Um homem revela para a polícia, as circunstâncias que levaram o irmão dele a virar um serial killer.

Matthew McConaughey fez este ótimo filme, quando estava passando por um abismo de péssimas escolhas na carreira, que aconteceu bem no meio de duas eras de sucesso. Entre a era dos filmes bons dos anos 90 (Ed TV, Tempo de Matar, Contato) e a dos filmes melhores ainda da atualidade (Interestelar, O Clube de Compra de Dallas, Amor Bandido, O Poder e a Lei). A Mão do Diabo foi lançado e sufocado por comédias românticas dispensáveis ao lado de Kate Hudson, então existe uma grande chance de você nunca ter assistido ou sequer ouvido falar deste filme, dirigido pelo ator Bill Paxton, talvez o mais bem sucedido ator secundário de Hollywood, estreando atrás das câmeras.

frailty 2O F.B.I. está procurando por um assassino em série apelidado de “A mão de Deus”. Daí vem a escolha criativa para o título do filme em português. A segunda coisa mais bizarra do filme acontece quando Fenton, interpretado por McConaughey, aparece no escritório dos federais dizendo que o assassino é o irmão dele, Adam. É um milagre, brinca o investigador. Nunca um caso que se arrastou por anos, com tantas vítimas e um assassino tão perspicaz, foi resolvido com tanta facilidade! Basta um Zé Ninguém entrar no departamento e acusar outro Zé Ninguém, certo? Fica claro que Fenton vai ter que trabalhar muito, para convencer os homens da lei de que está falando a verdade. A solução de Fenton é contar toda a história de Adam, junto com a própria, desde a infância e esta sim, é a coisa mais bizarra do filme.

A Mão do Diabo seria um épico inesquecível com bastante mérito, se Paxton, também no papel do pai dos meninos, fosse um diretor mais ambicioso. Ele só quer descrever com simplicidade uma história que de simples não tem nada. Em flashback, com um ótimo ritmo, trilha sonora perfeita e a narração de Fenton, o filme descreve uma tragédia que poderia acontecer em quaquer família, ao mesmo tempo que mostra personagens bons demais de espírito, para praticamente convidarem essa tragédia para dentro de casa. Fenton volta à pré-adolescência, para a vida que se seguiu anos após a morte da mãe, sem revoltas ou tristeza constante, ao lado do irmão mais novo Adam e do melhor, mais carinhoso e atencioso pai do mundo.

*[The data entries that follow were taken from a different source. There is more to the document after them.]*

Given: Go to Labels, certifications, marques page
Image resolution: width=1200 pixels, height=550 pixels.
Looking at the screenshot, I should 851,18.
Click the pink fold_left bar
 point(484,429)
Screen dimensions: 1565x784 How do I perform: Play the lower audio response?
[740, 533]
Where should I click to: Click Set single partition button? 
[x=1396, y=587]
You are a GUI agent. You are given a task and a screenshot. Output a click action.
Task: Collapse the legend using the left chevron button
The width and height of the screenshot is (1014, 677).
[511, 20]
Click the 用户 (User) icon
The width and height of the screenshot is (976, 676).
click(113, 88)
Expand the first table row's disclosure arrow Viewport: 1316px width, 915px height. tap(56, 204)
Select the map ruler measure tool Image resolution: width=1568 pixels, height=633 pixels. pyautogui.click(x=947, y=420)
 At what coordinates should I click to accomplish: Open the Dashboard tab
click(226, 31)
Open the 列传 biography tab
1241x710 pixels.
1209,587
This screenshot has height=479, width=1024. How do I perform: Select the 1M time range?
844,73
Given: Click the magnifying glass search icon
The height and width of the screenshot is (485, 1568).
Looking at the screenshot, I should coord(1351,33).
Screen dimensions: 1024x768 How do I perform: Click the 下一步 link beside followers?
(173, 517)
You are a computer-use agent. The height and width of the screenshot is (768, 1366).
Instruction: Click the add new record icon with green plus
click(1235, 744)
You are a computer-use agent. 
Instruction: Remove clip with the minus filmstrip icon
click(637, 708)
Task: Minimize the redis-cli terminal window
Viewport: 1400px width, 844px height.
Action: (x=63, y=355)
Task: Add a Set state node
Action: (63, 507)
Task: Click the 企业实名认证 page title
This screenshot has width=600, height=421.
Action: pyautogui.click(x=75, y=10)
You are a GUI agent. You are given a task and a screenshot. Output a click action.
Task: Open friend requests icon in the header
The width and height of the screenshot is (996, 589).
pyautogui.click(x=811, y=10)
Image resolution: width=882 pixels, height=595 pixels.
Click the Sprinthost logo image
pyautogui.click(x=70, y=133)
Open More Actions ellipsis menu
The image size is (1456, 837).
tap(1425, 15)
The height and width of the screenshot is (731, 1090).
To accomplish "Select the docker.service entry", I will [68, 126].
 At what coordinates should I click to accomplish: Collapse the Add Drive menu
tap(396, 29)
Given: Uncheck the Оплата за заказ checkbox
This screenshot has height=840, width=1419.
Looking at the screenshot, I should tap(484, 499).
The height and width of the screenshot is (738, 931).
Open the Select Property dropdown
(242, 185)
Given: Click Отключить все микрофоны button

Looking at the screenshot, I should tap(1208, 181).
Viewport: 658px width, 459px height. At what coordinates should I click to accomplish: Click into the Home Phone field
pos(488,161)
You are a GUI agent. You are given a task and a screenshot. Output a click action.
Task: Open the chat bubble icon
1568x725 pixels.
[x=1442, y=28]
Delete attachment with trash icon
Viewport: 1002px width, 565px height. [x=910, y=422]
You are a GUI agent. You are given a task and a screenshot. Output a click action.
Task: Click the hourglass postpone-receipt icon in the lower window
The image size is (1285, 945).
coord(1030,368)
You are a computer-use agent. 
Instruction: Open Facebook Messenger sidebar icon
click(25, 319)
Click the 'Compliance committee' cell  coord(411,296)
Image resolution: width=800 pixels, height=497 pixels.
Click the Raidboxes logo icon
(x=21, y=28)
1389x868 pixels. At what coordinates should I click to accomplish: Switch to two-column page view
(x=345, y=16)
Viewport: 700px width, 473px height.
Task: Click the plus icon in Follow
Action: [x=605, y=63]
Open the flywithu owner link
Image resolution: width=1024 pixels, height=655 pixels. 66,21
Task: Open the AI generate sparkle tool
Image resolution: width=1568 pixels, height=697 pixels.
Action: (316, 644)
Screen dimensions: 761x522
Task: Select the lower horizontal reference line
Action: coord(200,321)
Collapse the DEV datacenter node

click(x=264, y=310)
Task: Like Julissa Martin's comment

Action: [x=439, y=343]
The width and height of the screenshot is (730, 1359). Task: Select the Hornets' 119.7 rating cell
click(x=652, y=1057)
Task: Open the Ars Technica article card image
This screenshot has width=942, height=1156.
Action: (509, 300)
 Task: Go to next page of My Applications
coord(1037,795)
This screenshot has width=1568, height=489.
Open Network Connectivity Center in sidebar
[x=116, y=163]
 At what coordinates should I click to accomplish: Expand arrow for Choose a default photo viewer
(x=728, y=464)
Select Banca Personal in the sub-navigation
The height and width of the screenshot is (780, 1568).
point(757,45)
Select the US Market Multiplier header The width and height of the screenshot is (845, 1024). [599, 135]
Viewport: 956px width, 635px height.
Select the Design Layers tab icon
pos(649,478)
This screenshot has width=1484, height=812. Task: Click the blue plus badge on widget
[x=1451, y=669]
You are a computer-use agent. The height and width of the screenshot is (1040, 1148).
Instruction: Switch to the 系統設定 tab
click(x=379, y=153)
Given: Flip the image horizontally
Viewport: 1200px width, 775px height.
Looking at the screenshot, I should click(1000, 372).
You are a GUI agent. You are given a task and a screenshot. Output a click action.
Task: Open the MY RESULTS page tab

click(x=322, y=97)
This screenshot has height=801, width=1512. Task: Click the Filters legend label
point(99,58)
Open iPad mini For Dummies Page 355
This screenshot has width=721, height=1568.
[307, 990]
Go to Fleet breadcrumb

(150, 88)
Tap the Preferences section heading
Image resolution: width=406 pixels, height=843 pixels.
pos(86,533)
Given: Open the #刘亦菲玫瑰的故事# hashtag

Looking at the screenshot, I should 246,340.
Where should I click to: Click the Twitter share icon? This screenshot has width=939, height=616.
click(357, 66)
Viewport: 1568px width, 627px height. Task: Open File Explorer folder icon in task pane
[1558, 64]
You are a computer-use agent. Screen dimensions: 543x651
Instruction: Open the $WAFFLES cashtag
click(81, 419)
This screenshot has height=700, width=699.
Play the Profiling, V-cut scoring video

Apenas uma canção gospel, compartilhada pelos meninos na volta da escola. Nenhuma reza forçada ou voluntária. Nenhum sinal de abuso, de problemas mentais ou de exaustão. É de cortar o coração porque em nenhum momento o que está por vir parece uma aventura que pessoas normais gostariam de ter. Uma noite, o pai acorda os meninos com uma notícia que pode até ser sonho dele, mas parece um pesadelo. Ele diz que tinha acabado de receber a visita de um anjo, que o avisou que o apocalipse está próximo. Segundo ele, o diabo enviou demônios com aparência humana para a terra e Deus escolheu o pai e os filhos para destruírem esses demônios disfarçados… De repente, a vida calma e comum da família se transforma em um inferno.

frailty 1É possível odiar um personagem, ou classificá-lo como um vilão, quando ele acredita que suas intenções são totalmente puras? É uma grande questão que o filme levanta. Fenton descreve para o detetive as ações de um pai com enorme respeito pelos filhos, maior ainda por Deus, com sua listinha de nomes na mão, como se fosse os dez mandamentos, trazendo para casa a cada duas ou três semanas, um morador das redondezas amarrado e amordaçado, acusado de ser um demônio. Seria ridículo, se não fosse assustador. A “prova” da verdadeira identidade do prisioneiro é feita quando o pai coloca a mão sem luva na cabeça do pobre coitado e “descobre” os mal feitos do suposto demônio. Adam está encantado coma idéia de fazer parte de uma família de caçadores de monstros. Fenton, mais velho e menos manipulável, está como qualquer um ficaria, horrorizado.

A Mão do Diabo é de um estilo diferente de terror, que foge do lugar comum, mas que volta para o lugar de sempre no desfecho, sem perder o brilho conquistado no decorrer do filme. Eu não sei se essa falta de ambição de Paxton, o fez colocar o filme no caminho mais fácil no final ou se ele foi audacioso a ponto de nos conduzir em uma direção e nos dar uma rasteira quando a gente menos esperava, nos forçando a produzir o nosso próprio flashback da história, para nos adaptar a mudança de realidade. O que eu sei, é que esteja o filme inovando ou não, até a cadeira em que você se senta para assistir vai suar de tanta tensão.